## [Work to be completed]
Copy out the items word for word, starting with the line that contains "Click the Akceptuję! cookie button" and going on through the line that contains "Click the stacked", and leave the pictures out of your answer.

## [Task inputs]
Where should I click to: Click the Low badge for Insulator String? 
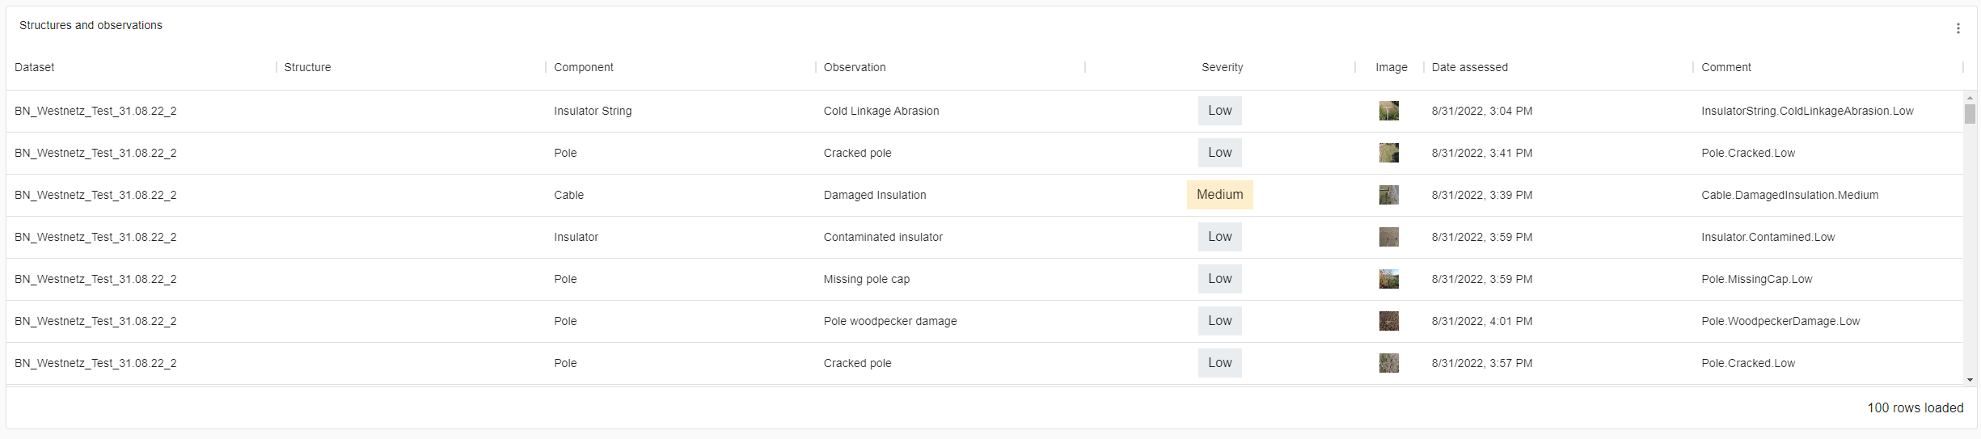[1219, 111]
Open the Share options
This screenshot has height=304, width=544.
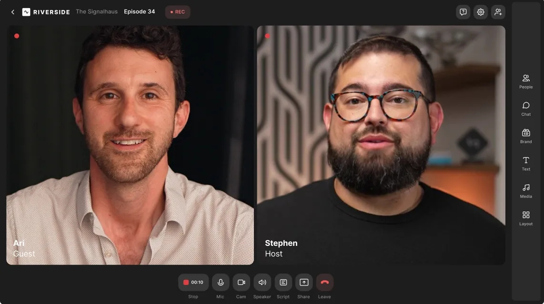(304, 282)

--

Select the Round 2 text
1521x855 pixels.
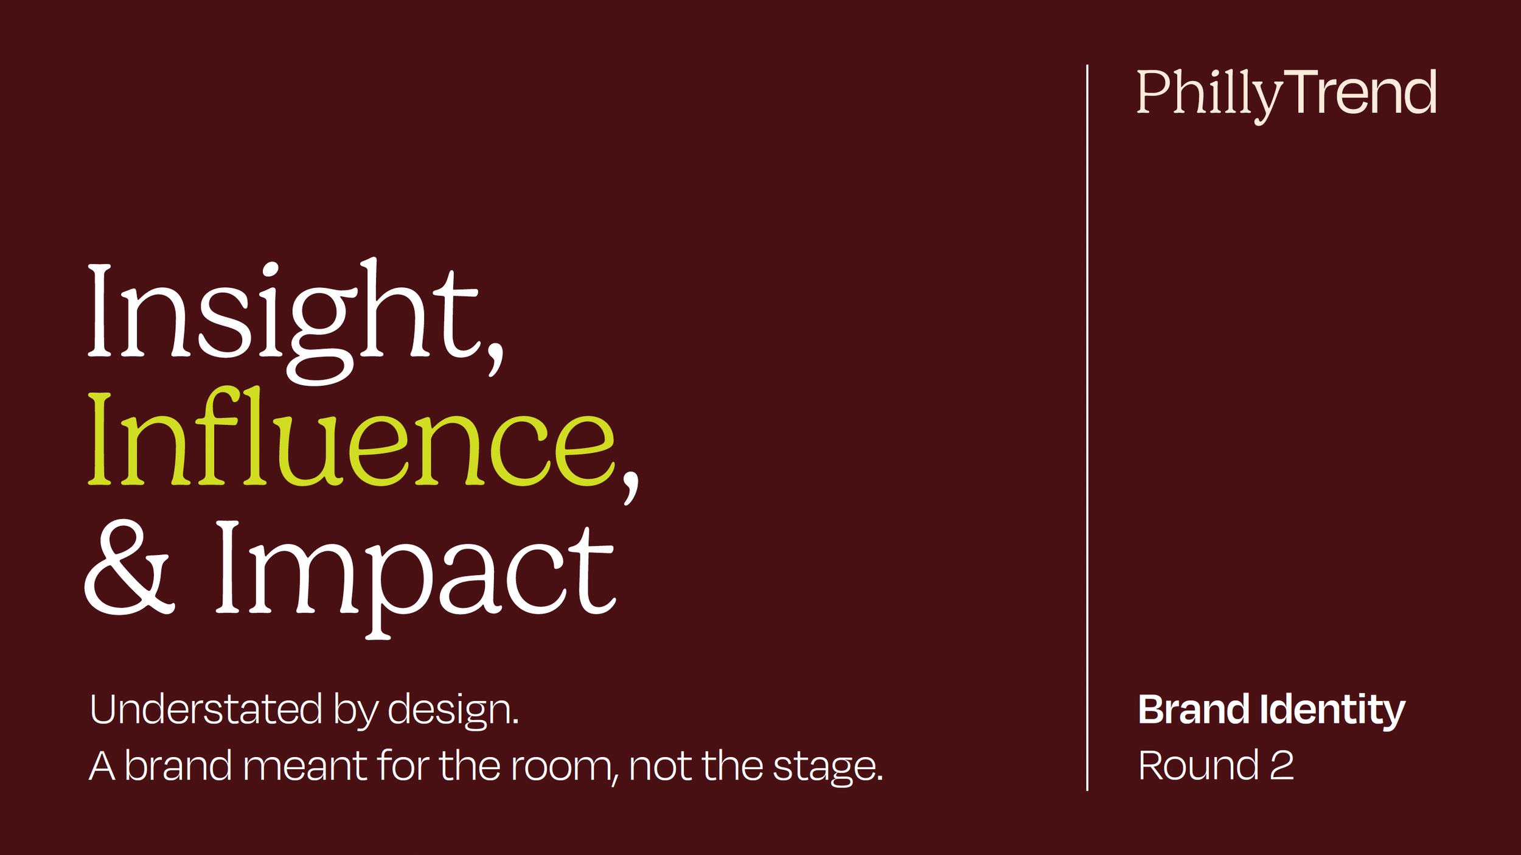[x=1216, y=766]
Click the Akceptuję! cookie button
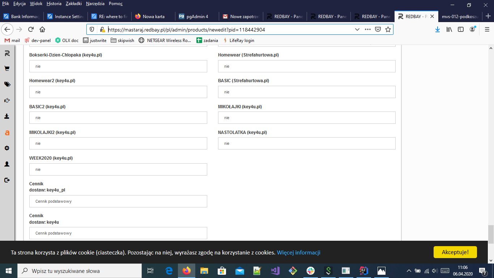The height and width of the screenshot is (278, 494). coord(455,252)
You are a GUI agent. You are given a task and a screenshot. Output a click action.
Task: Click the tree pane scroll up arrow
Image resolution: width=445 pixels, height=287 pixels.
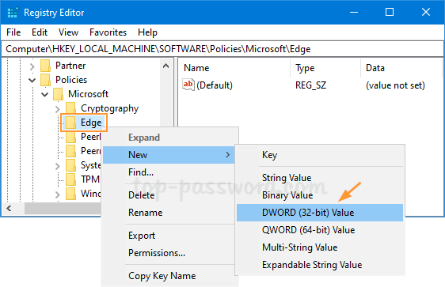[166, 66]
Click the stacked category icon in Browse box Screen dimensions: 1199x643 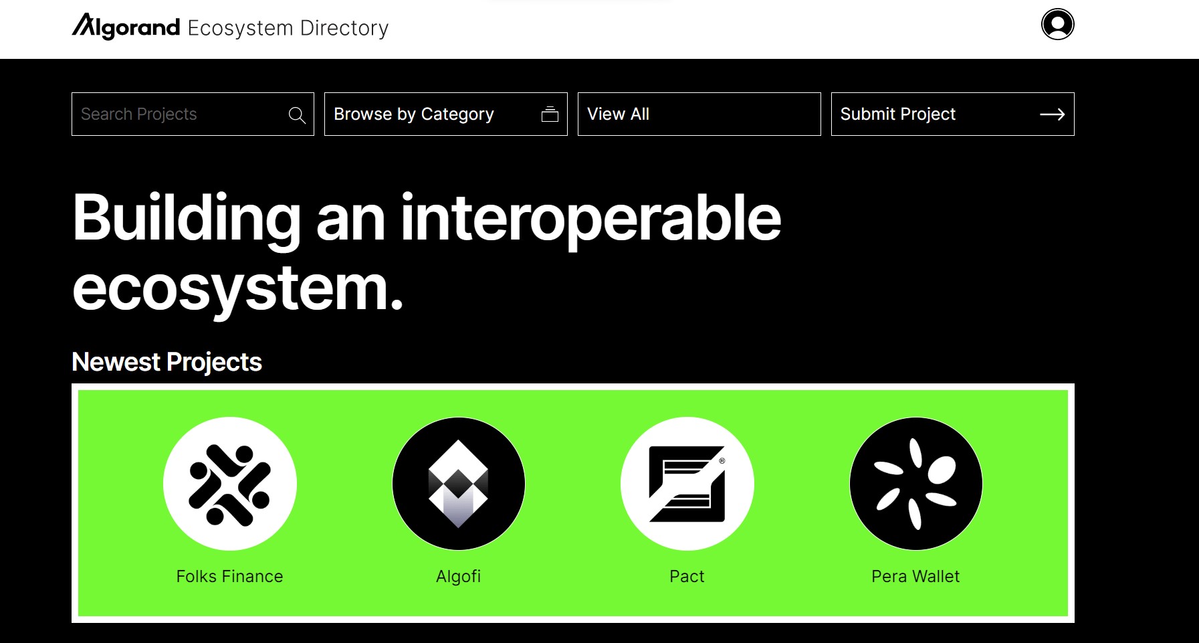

## [Solution to the problem]
Click the Akceptuję! cookie button
The height and width of the screenshot is (278, 494). coord(455,252)
You are a GUI agent. You are given a task and a screenshot. Output a click action.
Task: Click the tree pane scroll up arrow
Image resolution: width=445 pixels, height=287 pixels.
[166, 66]
Click the stacked category icon in Browse box Screen dimensions: 1199x643 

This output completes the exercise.